Well how interesting your response is. It really makes me think. Thanks!
I think you might be trying too hard to decode significant meaning in what are absurd narratives. I agree there is some autobiographical content but it’s not important. What is important is a sense of the absurd. Both protagonists live in worlds where conventional wisdom has no place. In TIN, to be constrained to speaking only one word is just fine whereas burgeoning language skills are punished – but there are no rules or societal norms to be gleaned just one individuals experience – it appears to make little sense and that’s the point. Where there is a touch of autobiographical content is that I don’t believe sense making is a necessary or useful process. In fact that’s the point of both stories. The world of sticky whip is superficially a sci fi world. But it’s silly because despite having inhabitants of exceptional size and ability it also has kids who play marbles on high streets with shops. It’s like a collage of disparate parts that don’t belong together but deceive the reader into thinking they do. I suspect because of your high level art analytical skills you are looking for a satisfying logical framework, something that binds everything together. You plumped for autobiography, somebody else might go for satire, somebody else might go for alternative world building, or even an environmental commentary, but the reason you need help is it is none and all of those things – it’s a reaction against literary criticism that can’t accept that some art is driven mainly by whim, chance and a desire not to reveal meaning but to explore the meaningless and the absurd.

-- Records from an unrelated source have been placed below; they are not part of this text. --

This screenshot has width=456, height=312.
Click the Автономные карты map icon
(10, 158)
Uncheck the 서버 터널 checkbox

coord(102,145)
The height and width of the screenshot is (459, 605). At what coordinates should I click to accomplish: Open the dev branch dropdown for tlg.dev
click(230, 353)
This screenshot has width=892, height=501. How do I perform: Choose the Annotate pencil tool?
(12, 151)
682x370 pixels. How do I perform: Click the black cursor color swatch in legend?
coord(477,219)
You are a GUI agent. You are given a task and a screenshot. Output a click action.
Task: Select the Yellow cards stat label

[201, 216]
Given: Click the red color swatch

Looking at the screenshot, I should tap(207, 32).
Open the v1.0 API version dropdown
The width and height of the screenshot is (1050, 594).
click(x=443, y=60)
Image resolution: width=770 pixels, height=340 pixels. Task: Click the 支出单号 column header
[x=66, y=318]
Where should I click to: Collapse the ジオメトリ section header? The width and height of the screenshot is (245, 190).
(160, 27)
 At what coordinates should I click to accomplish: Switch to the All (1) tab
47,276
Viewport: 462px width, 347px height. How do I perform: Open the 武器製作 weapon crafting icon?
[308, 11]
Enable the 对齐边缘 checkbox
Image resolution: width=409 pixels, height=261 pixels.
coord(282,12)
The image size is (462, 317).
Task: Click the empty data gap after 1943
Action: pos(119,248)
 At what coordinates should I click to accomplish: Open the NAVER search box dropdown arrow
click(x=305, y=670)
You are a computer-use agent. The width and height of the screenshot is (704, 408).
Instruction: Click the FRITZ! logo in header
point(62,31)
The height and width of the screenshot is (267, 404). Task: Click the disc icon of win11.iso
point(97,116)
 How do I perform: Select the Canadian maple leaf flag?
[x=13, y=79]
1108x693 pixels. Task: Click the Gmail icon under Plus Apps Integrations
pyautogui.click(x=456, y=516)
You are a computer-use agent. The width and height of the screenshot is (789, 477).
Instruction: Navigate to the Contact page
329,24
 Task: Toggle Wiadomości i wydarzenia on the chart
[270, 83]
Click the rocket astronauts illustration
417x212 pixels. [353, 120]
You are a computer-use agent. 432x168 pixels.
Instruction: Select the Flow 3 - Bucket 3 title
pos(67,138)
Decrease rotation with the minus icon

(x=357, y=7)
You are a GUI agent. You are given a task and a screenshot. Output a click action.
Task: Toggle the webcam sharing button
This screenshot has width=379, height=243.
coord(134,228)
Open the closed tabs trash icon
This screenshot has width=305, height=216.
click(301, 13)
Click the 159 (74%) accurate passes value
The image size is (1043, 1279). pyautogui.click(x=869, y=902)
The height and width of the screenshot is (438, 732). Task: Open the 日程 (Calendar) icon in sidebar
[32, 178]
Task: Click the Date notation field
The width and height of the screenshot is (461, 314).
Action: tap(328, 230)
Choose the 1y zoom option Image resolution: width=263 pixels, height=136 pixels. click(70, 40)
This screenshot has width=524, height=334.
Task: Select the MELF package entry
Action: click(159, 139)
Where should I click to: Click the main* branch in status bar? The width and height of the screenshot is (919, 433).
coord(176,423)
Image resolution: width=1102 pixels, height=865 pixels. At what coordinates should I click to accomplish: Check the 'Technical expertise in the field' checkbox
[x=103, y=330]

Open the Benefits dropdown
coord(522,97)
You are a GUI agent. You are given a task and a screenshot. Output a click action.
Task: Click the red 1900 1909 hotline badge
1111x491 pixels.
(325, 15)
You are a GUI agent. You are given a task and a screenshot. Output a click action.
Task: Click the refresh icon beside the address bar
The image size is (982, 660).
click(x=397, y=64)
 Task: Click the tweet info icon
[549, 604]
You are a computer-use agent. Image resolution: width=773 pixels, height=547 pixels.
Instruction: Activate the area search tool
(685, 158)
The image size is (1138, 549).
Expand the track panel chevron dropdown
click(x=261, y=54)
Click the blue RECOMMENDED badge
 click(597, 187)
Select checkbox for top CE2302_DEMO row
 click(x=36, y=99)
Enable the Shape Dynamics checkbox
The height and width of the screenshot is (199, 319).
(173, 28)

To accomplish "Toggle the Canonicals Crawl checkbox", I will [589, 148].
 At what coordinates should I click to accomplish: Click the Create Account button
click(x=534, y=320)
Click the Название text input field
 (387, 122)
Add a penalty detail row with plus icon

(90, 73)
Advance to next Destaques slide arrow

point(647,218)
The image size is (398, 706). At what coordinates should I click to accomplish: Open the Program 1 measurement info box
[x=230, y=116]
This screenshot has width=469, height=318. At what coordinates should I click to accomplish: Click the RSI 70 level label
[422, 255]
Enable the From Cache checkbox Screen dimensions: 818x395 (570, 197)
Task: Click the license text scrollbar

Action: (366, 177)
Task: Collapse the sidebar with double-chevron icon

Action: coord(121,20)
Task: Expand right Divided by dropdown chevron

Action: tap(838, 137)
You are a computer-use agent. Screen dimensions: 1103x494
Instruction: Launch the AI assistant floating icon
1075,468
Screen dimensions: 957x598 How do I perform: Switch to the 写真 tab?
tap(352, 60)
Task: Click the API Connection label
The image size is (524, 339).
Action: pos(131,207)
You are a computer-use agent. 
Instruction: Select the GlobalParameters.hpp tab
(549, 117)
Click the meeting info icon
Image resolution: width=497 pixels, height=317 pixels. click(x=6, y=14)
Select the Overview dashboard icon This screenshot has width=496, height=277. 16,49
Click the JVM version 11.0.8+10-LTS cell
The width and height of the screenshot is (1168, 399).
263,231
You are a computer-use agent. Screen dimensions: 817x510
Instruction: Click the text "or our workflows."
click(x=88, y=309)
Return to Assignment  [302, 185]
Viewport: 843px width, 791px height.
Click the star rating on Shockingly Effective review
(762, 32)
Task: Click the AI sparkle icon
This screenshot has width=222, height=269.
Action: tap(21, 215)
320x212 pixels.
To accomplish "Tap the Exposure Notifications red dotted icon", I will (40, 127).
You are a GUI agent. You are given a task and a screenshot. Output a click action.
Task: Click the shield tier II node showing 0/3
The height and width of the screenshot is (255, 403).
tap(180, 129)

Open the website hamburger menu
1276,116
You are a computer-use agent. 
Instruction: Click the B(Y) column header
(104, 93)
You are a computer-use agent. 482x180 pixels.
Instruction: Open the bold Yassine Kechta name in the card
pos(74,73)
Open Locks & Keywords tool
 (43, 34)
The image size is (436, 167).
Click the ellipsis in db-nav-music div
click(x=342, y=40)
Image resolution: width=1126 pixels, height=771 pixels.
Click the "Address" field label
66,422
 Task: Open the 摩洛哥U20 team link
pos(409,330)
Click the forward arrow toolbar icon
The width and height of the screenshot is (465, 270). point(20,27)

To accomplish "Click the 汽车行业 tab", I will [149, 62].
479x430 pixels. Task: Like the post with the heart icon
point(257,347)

It owes a bit to the following influences but is the ladybird book childrens version and does not take itself as seriously, nor can any great insights be gleaned from knowing that these may or may not have been at the back of my mind when the words popped out. Berio’s sinfonia second movement where he messes with Mahler 2 because that was one of the scores he could access easily while on holiday – Charles Ives songs where he sets any old text from the profound to the utterly banal with equal enthusiasm. Kafka metamorphoses where the protagonist wakes up as a cockroach for no particular reason. Any Dadaist collage and of course John Cage’s view that perfectly good art could arise from random processes as well as planned processes. I sometimes think my biggest influences come from the only two books that left any impression on me as a child – Winnie the Pooh and Bom the little Drummer because at one level these books are both reassuring normal but on another they are about animals and toys that talk and have lives and adventures, what could be more absurd.
Maria has got used to my stories and now expects them to not make a lots of sense. She has recommended Lincoln in the Bardo which won the booker in 2017 – I haven’t read it but she says it’s relevant.
Avani and George gave these two stories their most enthusiastic thumbs up which surprised me – they don’t always – but I think your perspective is equally valid – it all depends on what the reader expects what they find satisfying and what they find frustrating obtuse – your taste for form and structure (denoted by your love of chamber music) is going to conflict with something that appears to have form but actually doesn’t.